-- Aim of the task --
Rewrite all the records, swapping "screenshot" for "screen capture" and changing nothing else; leave the pictures out of your answer.

--- Start Data shown ---

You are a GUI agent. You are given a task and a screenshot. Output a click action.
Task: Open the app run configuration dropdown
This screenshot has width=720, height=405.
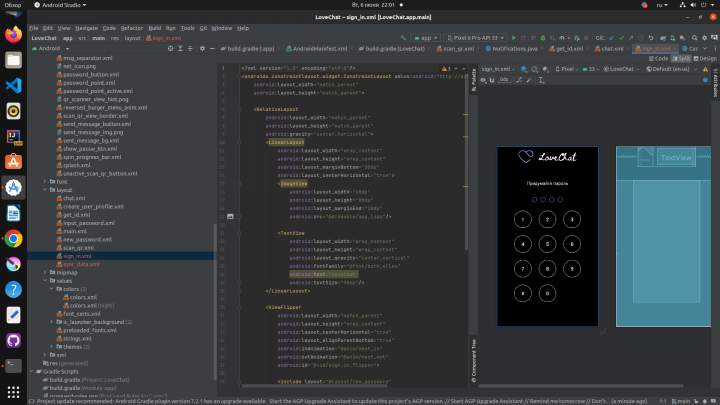(x=426, y=38)
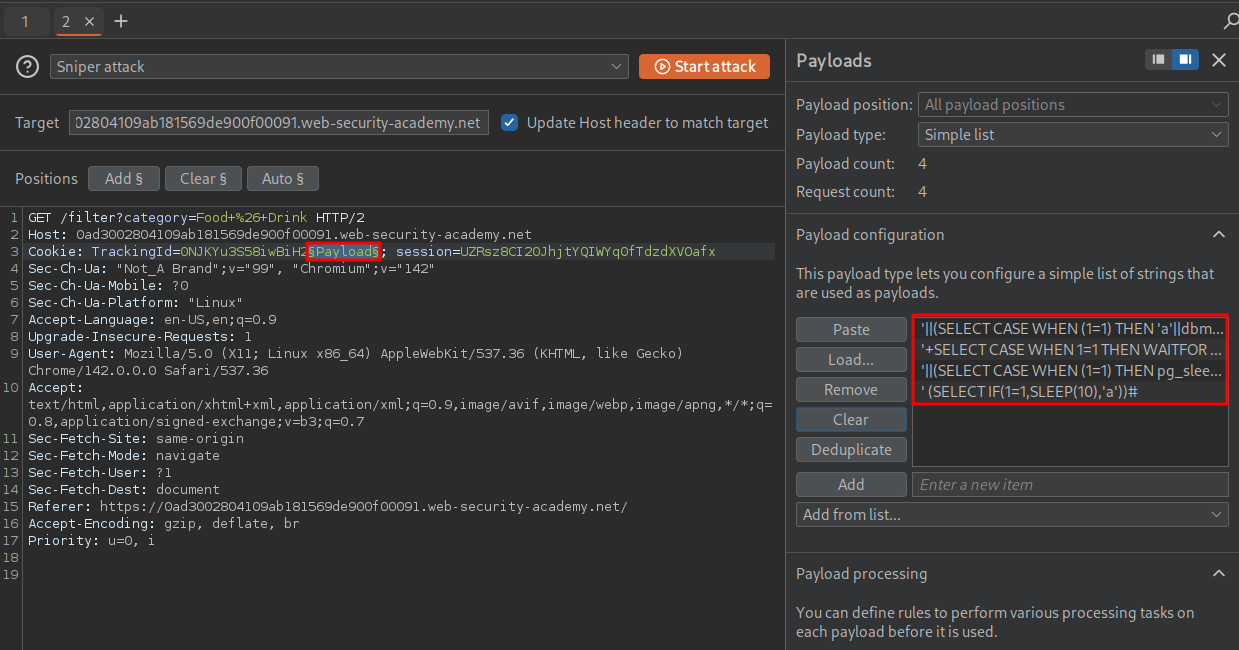
Task: Click the Enter a new item field
Action: (1069, 485)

--- End Data shown ---

-- The response --
You are a GUI agent. You are given a task and a screen capture. Output a click action.
Task: Open the app run configuration dropdown
This screen capture has width=720, height=405.
(x=426, y=38)
Task: Click the Enter a new item field
Action: (1069, 485)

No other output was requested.